Беккеровское разделение типов познания непреодолимыми границами может удовлетворить отнюдь не всех. Понимание познания, как “владения”, знания, как силы, хотя играло, — и играет! — существеннейшую роль в нашей цивилизации (с XVII века), однако вместе с тем постоянно в ней присутствует и другая тенденция: преодолеть дуализм “понимания” и “объяснения”, — и шире: знания и голого “умения”, — найти единый корень познавательной интенции человека. В теории множеств, аналогично, принятие аксиом позволяет, конечно, навести некоторый формальный порядок. Но если мы не удовлетворяемся этим голым формализмом и начинаем спрашивать о смысле этих аксиом, — или, другими словами, мы требуем именно понимания их, — то мы, хотя и оказываемся тем самым перед проблемой, где сам вопрос о смысле, в котором она могла бы быть разрешена, необычно сложен, тем не менее мы подчиняемся здесь естественному и фундаментальному человеческому стремлению к уяснению любой наличной “данности”, суть ли это материальные факты или логические пред-положения. Или, к примеру, когда Кантор объявляет аксиомой утверждение о консистентности множеств, имеющих мощностями “алефы”, то опять естественно встает вопрос о “понимании” этого утверждения, и ссылка на то, что мы не понимаем этого уже и для конечных множеств, отнюдь ни в чем не убеждает. Во всяком случае, не всех. Так Г.Вейль, один из самых крупных математиков XX столетия, много размышлявший также и о философских предпосылках науки, писал в 1946 году по поводу проблем обоснования математического знания, выросших из теории множеств: “Из этой истории одно должно быть ясно: мы менее чем когда-либо уверены в незыблемости наиболее глубоких оснований (логики и) математики. Как у всех и всего в мире сегодня, у нас есть свой “кризис”. Он существует почти пятьдесят лет. Внешне может показаться, что он не мешает нашей повседневной работе, и все же что касается меня, я должен признаться, то этот кризис оказал значительное практическое влияние на мою математическую жизнь: он направил мои интересы в области, которые я считал относительно “безопасными”, и постоянно подтачивал энтузиазм и решимость, с которой я занимался своими исследованиями. Этот опыт, вероятно, разделяют и другие математики, не безразличные к тому, что их научные усилия означают в контексте всего человеческого существования в мире — существования, неотделимого от любви и познания, страдания и творческого начала”[105].

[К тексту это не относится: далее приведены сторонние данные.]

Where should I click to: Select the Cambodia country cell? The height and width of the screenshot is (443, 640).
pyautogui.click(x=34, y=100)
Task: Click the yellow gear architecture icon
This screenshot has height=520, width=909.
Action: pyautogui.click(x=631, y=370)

3. А.Пуанкаре о работе математика

В математике беккеровское знание, как “владение”, оборачивается голым формализмом и, в частности произвольным введением новых аксиом. Желание же “понять” эту формальную структуру, в частности понять необходимость новых аксиом, может быть удовлетворено только через более широкое видение, через рассмотрение изучаемых вопросов на фоне более широкого “пространства возможностей”. Это более широкое “пространство” обычно не входит ясно в формулирование окончательной теории, однако для “понимания” теории его необходимо “иметь в виду”. Собственно, усвоение новой теории по-настоящему только и произошло тогда, когда учащийся, осмысляя положения явно сформулированной теории, сможет “увидеть” этот “задний фон” теории, из которой она, так сказать, “вырастает” со своеобразной необходимостью... Это и значит обрести интуицию теории (доказательства, алгоритма). И прежде всего эту интуицию обретает сам создатель новой теории, так как при решении сложных задач без этой интуиции почти невозможно сделать ни шага.

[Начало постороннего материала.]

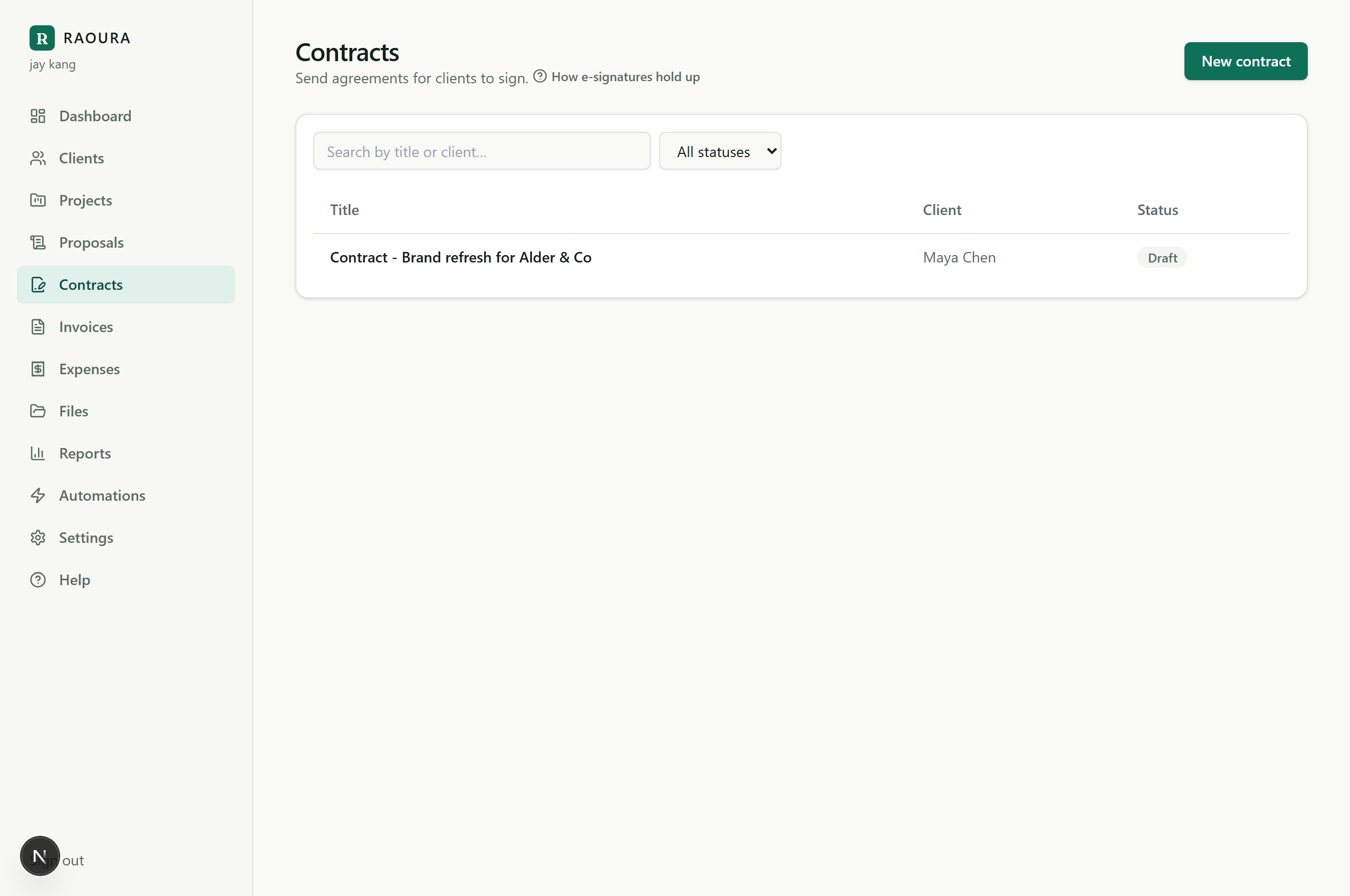Open the Automations lightning bolt icon
1350x896 pixels.
(x=38, y=495)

Об этом немало писал в своих сочинениях по философии науки замечательный французский математик А.Пуанкаре. Так в работе “Ценность науки” он следующим образом характеризует интуицию: “Чистый анализ представляет в наше распоряжение много приемов, гарантируя нам их непогрешимость; он открывает нам тысячу различных путей, которым мы смело можем вверяться; мы уверены, что не встретим там препятствий, но какой из всех этих путей скорее всего приведет нас к цели? Кто скажет нам, какой следует выбрать? Нам нужна способность, которая позволяла бы видеть цель издали, а эта способность есть интуиция. Она необходима для исследователя в выборе пути, она не менее необходима и для того, кто идет по его следам и хочет знать, почему он избрал его?[106]”.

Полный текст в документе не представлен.